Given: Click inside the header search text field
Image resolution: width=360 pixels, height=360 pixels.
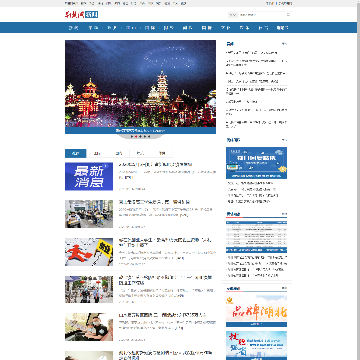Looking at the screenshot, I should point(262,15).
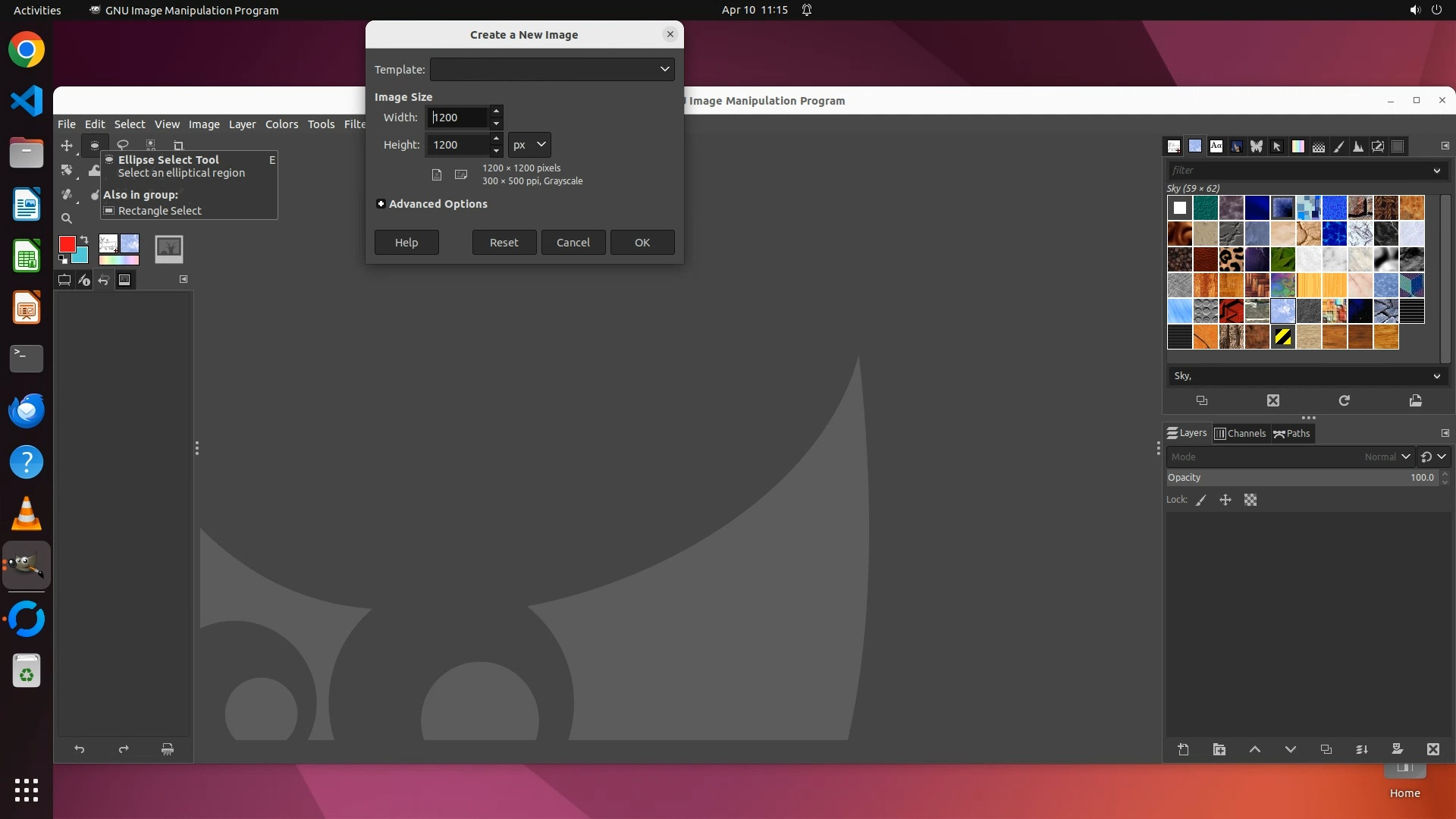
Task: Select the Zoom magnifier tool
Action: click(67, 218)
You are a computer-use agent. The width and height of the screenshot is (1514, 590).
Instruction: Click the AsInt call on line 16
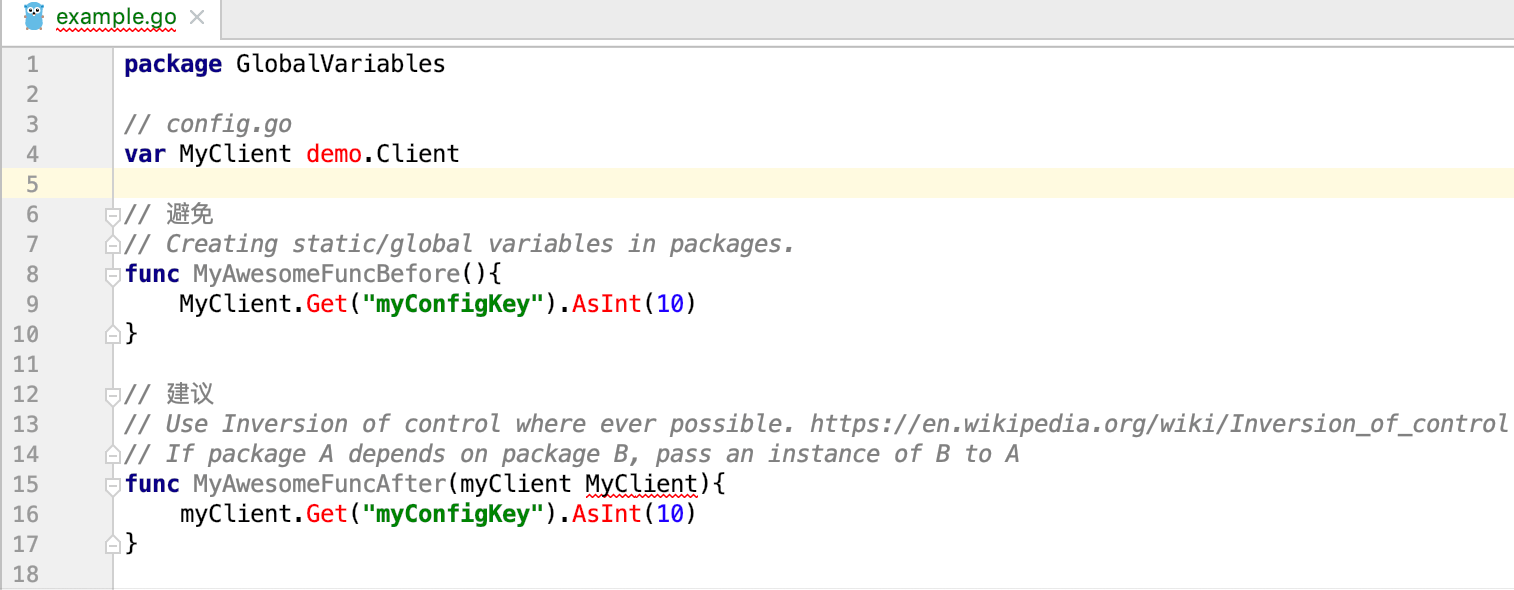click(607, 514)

§ **The request**: Rewrite the stretch from the line containing "You are a computer-use" through the end of the records, changing "agent" to "operator" and keeping everything else the same. Omit the pictures from your answer.

§ **Response to this exercise**:
You are a computer-use operator. The width and height of the screenshot is (1514, 590).
Instruction: Click the AsInt call on line 16
click(607, 514)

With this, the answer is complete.